Another Gleaner innovation was a "rock door" to protect the machine from damage due to stones that it might pick up while harvesting.  If a Gleaner combine ingests a rock, the rock door simply pops open and drops the stone on the ground, preventing damage to the cylinder and concave bars, unlike other machines with a "rock trap" that the operator must periodically clean out or dump.

A current Gleaner and world first is that they created the first Class VIII transverse rotor combine. This happened when AGCO introduced the new Gleaner S88 series combine in 2014.  Also during this year of manufacturing, a 7-cylinder 9.8L diesel engine, built by AGCO Sisu (Later AGCO POWER), was first used in the S78 and S88 models.

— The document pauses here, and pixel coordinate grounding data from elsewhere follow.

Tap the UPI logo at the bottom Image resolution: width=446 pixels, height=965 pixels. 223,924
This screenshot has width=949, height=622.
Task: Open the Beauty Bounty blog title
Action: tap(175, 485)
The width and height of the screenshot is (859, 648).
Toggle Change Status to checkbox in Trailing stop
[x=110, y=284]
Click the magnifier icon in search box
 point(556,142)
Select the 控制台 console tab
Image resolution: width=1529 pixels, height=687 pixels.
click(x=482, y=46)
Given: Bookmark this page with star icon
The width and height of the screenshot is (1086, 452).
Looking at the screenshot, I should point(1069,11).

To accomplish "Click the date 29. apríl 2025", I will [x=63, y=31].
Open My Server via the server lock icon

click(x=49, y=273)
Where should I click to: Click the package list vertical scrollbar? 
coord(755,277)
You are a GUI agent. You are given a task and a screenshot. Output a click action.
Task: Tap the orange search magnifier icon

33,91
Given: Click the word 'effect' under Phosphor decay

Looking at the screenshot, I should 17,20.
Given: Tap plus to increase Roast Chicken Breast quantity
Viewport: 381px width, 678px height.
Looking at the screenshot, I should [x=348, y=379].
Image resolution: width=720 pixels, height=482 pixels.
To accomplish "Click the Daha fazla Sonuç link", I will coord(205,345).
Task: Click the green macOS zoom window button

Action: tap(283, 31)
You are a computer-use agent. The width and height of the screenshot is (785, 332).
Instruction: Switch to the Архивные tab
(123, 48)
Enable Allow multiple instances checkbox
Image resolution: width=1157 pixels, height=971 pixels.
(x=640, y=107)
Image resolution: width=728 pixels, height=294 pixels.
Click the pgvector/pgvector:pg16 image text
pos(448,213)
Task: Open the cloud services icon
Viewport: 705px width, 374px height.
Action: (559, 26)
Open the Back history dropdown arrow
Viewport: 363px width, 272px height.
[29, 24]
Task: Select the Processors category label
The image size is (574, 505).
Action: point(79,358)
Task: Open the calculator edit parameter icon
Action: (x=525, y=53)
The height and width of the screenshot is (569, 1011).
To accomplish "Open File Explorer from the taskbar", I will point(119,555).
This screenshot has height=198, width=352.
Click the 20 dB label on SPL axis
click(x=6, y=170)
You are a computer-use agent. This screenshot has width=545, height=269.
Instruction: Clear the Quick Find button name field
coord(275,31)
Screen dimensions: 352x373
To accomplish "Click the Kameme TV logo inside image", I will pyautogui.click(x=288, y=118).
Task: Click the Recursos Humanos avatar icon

In 2016, with the release of the S9 series, came a completely new cab as well as the first use of a "fly-by-wire" hydrostatic transmission in a Gleaner combine, meaning the propulsion of the machine as controlled by operator no longer used a direct cable interface and was now achieved strictly by electronic feedback into a transmission control module.

Today 
Gleaners are still in production under AGCO.  The Gleaner brand is marketed in North America, South America, and Australia.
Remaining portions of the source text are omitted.